L’iconografia fallica del Linga è ispirato a un mito nei testi puranici che narra dell’auto-castrazione di Shiva che si rifiuta di creare un’umanità che sarà condannata alla sofferenza della rinascita.
In un’altro testo dei Purana viene descritta un’altra origine del Linga come una colonna cosmica di fuoco senza inizio e senza fine, la causa di tutte le cause. Il Signore Shiva è raffigurato mentre emerge dalla colonna cosmica di fuoco, dimostrando la sua superiorità a tutti gli altri dèi.
Vedi anche gli informazioni interculturali e interdisciplinari qui sotto.
Informazioni interculturali e interdisciplinari.
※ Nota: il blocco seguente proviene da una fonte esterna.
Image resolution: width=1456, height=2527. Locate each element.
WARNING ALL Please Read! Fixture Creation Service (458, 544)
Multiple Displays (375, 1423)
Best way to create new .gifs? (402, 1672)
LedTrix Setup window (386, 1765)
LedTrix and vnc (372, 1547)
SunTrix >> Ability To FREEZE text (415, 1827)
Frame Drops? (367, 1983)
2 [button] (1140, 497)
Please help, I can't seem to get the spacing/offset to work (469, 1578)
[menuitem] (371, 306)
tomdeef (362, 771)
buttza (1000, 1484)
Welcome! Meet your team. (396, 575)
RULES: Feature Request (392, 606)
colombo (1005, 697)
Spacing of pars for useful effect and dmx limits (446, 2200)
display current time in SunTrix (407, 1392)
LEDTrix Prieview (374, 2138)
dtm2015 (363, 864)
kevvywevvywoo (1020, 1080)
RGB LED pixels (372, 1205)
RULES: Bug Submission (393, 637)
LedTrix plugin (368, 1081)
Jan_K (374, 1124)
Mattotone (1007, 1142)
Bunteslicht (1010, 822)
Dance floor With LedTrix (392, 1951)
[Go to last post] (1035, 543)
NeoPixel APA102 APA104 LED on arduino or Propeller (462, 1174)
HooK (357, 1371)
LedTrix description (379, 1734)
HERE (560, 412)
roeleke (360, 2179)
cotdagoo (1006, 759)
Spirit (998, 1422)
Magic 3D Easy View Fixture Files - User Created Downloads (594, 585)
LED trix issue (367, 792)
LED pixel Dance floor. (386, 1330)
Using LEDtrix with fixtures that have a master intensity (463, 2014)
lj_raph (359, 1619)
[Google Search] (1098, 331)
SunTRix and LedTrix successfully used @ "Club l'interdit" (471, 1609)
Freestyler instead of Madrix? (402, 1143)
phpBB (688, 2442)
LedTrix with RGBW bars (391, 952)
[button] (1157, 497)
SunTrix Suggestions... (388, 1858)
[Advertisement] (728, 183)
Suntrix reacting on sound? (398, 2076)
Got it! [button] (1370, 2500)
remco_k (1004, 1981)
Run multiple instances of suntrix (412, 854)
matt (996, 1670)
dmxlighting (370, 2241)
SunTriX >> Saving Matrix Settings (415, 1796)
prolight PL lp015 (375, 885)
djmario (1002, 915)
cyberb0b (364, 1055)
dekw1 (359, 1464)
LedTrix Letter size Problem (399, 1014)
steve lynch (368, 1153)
Il missionario britannico William Ward criticò la venerazione del Linga (insieme a quasi tutti i riti religiosi indiani) nel suo influente libro del 1815 intitolato A View of the History, Literature, and Mythology of the Hindoos, chiamandola “l’ultimo stato di degrado al quale può essere spinta la natura umana”, affermando che il suo simbolismo fosse troppo “volgare, persino quando raffinato il più possibile, per essere visto dal pubblico”. Secondo alcuni studiosi il libro di Ward fornisce le basi per la successiva costruzione britannica dell’Hinduismo contribuendo in questo modo a legittimare la dominazione politico-economico del subcontinente. Tuttavia, a differenza di molte altre religioni, qui il simbolo fallico non si riferisce né alla fertilità né alla sfera della sessualità. Al contrario, come spiegato dal mito di castrazione qui sopra, implica un rifiuto del desiderio, la volontà di salvare gli umani dalla sofferenza, e l’energia maschile diretta verso obiettivi ascetici.